I was wondering if there is a straightforward way to obtain probe sequences for a microarray platform given the GPL ID. I know that there are varying degrees of annotation for microarrays in GEO - most popular ones have "annot" files, while others have "miniml" and "soft" files. However these are all over the place - different gene symbols, IDs, etc.

So, if you can suggest how can I get a simple table "probe id - sequence" using the GEO GPL ID, I would be most grateful.

vkkodali : If you happen to look at this thread I would be curious to know if there is a way to use Entrezdirect. I tried to hack at it some but can't seem to make any headway.

predeus : We may have the best chance of getting an answer from the user I quoted above, so apologies for what may seem like an off-target comment.

I think that you can just search for the GPL ID at GEO and then there should be an entire annotation table to download, no?

There are sometimes "annot" tables, and always the "soft" files. Both contain an annotation table, which varies widely between platforms - very few have actual probe sequences.

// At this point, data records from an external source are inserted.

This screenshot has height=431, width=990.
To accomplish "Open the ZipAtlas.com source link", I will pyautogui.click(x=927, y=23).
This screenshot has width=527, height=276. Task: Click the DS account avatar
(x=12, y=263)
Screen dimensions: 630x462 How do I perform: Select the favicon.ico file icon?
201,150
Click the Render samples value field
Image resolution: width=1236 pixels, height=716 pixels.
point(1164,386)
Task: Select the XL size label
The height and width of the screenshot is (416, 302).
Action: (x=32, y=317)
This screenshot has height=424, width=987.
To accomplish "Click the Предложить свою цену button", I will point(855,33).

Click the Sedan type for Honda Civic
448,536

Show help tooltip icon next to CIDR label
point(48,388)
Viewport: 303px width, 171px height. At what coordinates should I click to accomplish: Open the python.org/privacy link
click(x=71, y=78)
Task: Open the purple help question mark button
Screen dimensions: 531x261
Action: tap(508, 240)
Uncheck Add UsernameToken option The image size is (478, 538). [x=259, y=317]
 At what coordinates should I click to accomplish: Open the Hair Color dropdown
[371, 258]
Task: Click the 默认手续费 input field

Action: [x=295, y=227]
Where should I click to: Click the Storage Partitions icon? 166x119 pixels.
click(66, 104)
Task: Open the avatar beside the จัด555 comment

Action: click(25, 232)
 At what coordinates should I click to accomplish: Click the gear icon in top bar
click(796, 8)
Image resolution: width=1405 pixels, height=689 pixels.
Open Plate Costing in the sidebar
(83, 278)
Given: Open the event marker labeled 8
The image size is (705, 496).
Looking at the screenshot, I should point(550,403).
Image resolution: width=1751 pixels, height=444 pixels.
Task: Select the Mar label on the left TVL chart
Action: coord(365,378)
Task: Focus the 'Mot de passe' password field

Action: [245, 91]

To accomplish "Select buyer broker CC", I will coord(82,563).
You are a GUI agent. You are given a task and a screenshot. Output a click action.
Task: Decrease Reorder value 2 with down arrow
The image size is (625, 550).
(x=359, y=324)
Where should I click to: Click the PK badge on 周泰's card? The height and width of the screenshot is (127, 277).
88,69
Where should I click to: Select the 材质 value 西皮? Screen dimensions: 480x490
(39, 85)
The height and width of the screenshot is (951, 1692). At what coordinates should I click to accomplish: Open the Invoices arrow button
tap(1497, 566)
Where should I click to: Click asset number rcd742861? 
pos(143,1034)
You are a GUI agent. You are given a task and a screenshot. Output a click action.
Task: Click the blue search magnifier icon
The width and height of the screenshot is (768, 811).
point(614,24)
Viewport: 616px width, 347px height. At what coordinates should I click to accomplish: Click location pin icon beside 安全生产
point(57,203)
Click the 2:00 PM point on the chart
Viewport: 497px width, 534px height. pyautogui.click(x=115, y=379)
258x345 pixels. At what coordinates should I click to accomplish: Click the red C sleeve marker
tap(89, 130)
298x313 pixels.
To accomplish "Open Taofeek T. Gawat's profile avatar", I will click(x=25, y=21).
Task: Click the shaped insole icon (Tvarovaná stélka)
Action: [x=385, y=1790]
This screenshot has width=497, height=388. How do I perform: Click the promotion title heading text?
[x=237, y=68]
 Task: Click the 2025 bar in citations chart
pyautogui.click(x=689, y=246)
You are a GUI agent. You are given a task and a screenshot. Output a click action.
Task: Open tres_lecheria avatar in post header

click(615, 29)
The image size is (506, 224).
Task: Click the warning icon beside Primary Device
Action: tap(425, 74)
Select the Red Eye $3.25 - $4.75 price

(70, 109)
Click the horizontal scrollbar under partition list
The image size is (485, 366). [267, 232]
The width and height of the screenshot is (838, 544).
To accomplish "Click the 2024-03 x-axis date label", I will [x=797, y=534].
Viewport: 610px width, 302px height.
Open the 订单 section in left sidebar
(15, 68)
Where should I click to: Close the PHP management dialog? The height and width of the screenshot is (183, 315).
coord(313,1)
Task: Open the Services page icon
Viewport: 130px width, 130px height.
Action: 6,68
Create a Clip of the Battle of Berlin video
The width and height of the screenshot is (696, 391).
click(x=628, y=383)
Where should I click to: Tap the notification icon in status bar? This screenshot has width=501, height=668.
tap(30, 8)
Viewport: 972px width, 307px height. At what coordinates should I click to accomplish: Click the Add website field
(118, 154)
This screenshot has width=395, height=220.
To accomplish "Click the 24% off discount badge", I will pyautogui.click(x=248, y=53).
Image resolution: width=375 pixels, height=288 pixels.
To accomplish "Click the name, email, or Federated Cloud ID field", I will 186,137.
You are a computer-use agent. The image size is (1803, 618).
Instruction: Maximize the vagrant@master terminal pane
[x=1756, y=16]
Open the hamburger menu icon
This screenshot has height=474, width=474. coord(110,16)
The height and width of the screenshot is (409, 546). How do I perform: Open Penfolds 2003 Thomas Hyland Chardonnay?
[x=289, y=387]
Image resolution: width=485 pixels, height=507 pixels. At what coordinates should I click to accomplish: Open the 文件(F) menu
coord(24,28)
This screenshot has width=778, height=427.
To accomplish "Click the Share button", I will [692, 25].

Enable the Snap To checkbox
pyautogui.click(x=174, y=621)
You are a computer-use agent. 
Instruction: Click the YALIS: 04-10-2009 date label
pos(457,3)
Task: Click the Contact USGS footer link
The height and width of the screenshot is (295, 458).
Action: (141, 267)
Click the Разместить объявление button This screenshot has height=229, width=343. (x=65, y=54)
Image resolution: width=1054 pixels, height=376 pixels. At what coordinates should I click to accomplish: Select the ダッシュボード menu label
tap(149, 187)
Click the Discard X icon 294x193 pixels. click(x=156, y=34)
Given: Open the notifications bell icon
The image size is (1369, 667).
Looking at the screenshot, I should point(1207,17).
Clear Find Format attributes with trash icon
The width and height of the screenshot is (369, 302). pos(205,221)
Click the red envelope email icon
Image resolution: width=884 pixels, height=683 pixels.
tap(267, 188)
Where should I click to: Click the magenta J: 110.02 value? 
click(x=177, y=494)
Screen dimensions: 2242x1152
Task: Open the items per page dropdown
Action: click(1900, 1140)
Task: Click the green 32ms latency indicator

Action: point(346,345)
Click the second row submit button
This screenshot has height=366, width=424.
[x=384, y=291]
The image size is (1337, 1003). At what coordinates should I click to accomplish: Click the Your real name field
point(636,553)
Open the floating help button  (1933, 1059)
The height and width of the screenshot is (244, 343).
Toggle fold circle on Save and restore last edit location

Oh, you need probe sequences. I am pretty sure that they are available via biomaRt, the CDF Bioconductor packages, and/or from the manufacturer. The manufacturer definitely has probe sequence files, e.g., Affymetrix U133: http://www.affymetrix.com/support/technical/byproduct.affx?product=hgu133

Thank you.

I've looked at biomaRt (and used it quite a few times) before - they seem to have only the most popular microarray platforms (about 30 different ones for human). If you look at GPLs in GEO, there is over 1000 for each human and mouse. Plus there doesn't seem to be an easy way to match GPL to biomaRt or individual manufacturer's annotation packages since they all seem to use slightly different exact names (I might be wrong, I'm still trying to figure it out).

I was amazed to see that most GPLs that GEO contains don't have sequences at all (which is the only thing you need to annotate them properly). Oh well. It wouldn't be the first thing that's messed up in bioinformatics :)

Yes, only the most common ones (it seems) are included at Ensembl and accessible via biomaRt. The manufacturers' web-sites should have the data though, no?